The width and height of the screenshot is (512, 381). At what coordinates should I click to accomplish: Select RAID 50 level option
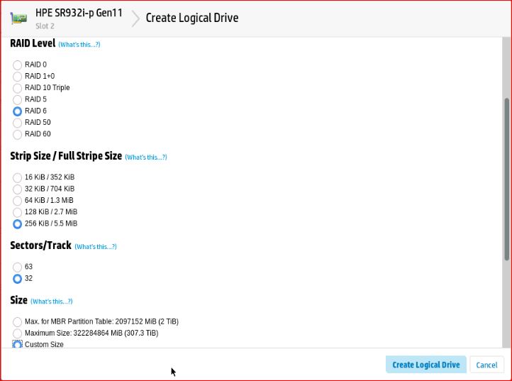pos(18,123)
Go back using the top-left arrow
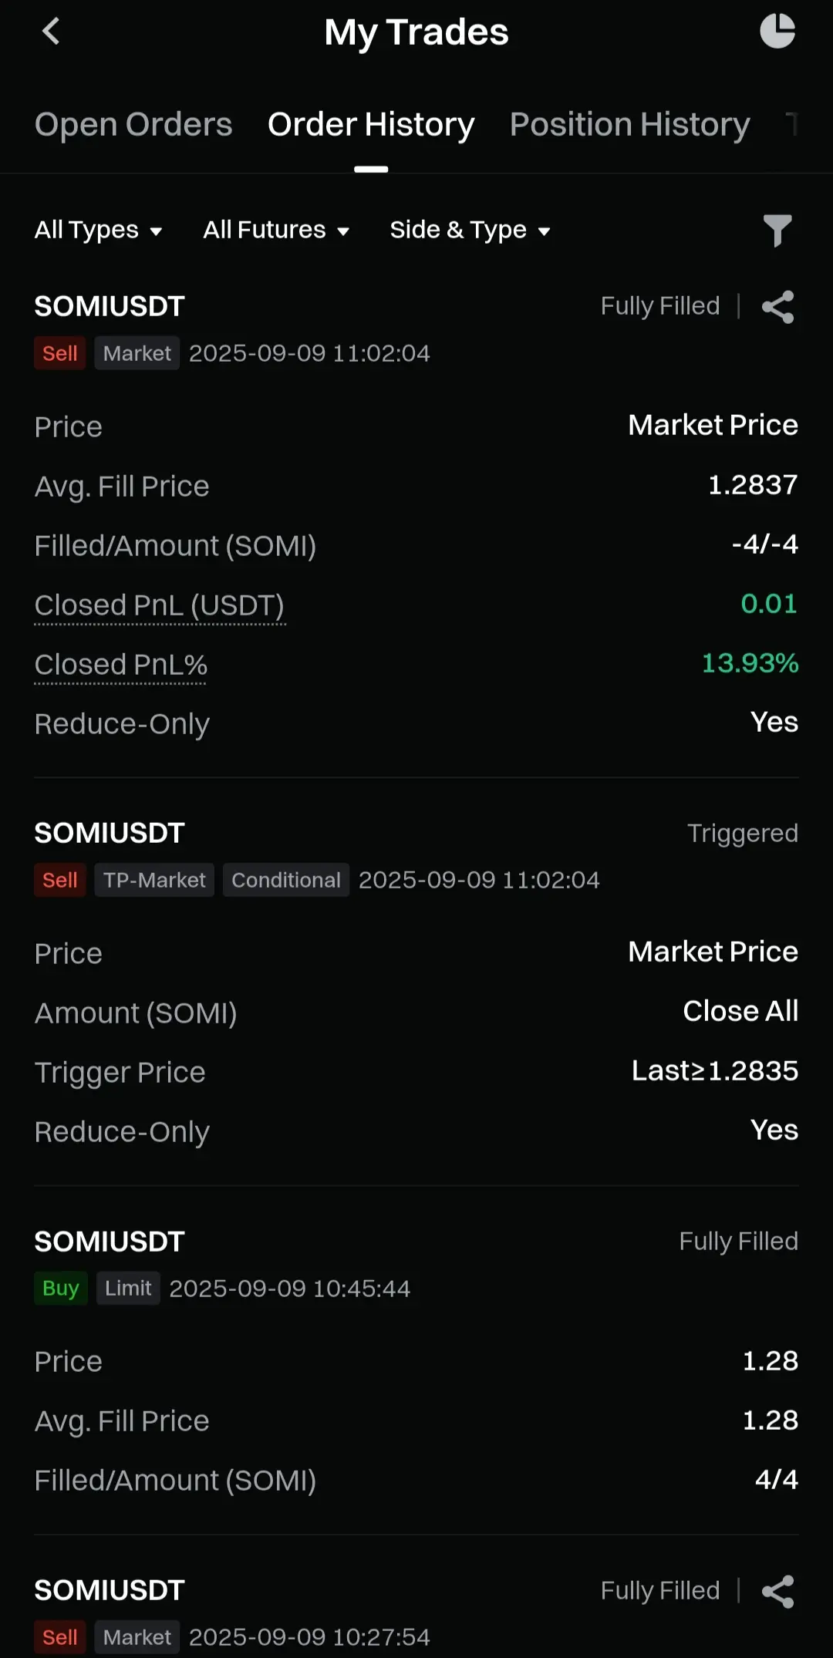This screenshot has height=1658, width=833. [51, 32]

==

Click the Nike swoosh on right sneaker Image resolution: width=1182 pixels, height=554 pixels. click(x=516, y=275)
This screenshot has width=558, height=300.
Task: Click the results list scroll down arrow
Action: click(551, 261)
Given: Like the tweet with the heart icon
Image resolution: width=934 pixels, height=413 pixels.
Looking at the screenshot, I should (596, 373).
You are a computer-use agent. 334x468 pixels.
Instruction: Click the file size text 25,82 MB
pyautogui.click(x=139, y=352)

## REQUIREMENTS
Duplicate the records from the line with "The width and" to the line with "This screenshot has height=1658, width=833.", and leave the pictures out of your answer.

## COMPLETED TASK
The width and height of the screenshot is (512, 381). At what coordinates should I click to accomplish: Select RAID 50 level option
pos(18,123)
Go back using the top-left arrow
This screenshot has height=1658, width=833. [51, 32]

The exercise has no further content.